Pendant ce temps Roux
gênait la Convention. Depuis son passage à l'Assemblée le
25 juin 1793, lors duquel il avait violemment attaqué la bourgeoisie
marchande et les grands principes révolutionnaires qui n'étaient
que de vains mots, les Montagnards avaient déclenché contre lui
une campagne visant à le faire passer pour un contre-révolutionnaire.
Exclu du club des Cordeliers puis des sections par la Commune, Jacques
Roux fut arrêté le 5 septembre 1793 et se donna la mort plutôt
que d'accepter la guillotine. Les autres enragés comprirent la leçon
et à l'automne 1793, la faction des enragés n'existait plus.
Les
Hébertistes
Les Hébertistes
pouvaient être plus dangereux que les enragés.

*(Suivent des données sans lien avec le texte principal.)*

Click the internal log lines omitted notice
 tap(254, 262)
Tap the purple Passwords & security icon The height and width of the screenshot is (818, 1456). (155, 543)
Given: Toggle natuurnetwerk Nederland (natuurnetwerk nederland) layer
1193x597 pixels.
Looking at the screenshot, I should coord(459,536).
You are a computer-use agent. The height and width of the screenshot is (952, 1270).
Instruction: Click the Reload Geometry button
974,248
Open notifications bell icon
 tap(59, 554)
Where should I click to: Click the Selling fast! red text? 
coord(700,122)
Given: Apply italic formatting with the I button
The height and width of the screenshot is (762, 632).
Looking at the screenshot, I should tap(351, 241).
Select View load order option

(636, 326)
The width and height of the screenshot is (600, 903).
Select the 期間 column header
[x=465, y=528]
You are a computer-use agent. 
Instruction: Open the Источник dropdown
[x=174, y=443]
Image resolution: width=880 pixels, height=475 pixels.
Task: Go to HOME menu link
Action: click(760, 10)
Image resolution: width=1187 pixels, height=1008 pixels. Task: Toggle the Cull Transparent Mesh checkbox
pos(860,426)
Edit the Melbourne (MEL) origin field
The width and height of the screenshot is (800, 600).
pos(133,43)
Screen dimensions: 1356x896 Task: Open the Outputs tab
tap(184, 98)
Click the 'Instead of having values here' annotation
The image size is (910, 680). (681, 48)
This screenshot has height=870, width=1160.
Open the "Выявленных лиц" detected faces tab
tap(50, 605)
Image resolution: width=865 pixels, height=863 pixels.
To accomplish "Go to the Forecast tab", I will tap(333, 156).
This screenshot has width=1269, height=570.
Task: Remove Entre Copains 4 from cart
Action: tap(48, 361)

Soutenus par la
Commune dont Pache était le maire, Chaumette le procureur-syndic et Hébert
le substitut, leur journal était "Le Père Duchesne"
écrit par Hébert et très populaire auprès des sans-culottes.
Ils disposaient d'appuis au Comité de salut public avec Billaud-Varenne
et Collot
d'Herbois, le club des Cordeliers leur était acquis et ils pouvaient
compter sur l'armée révolutionnaire.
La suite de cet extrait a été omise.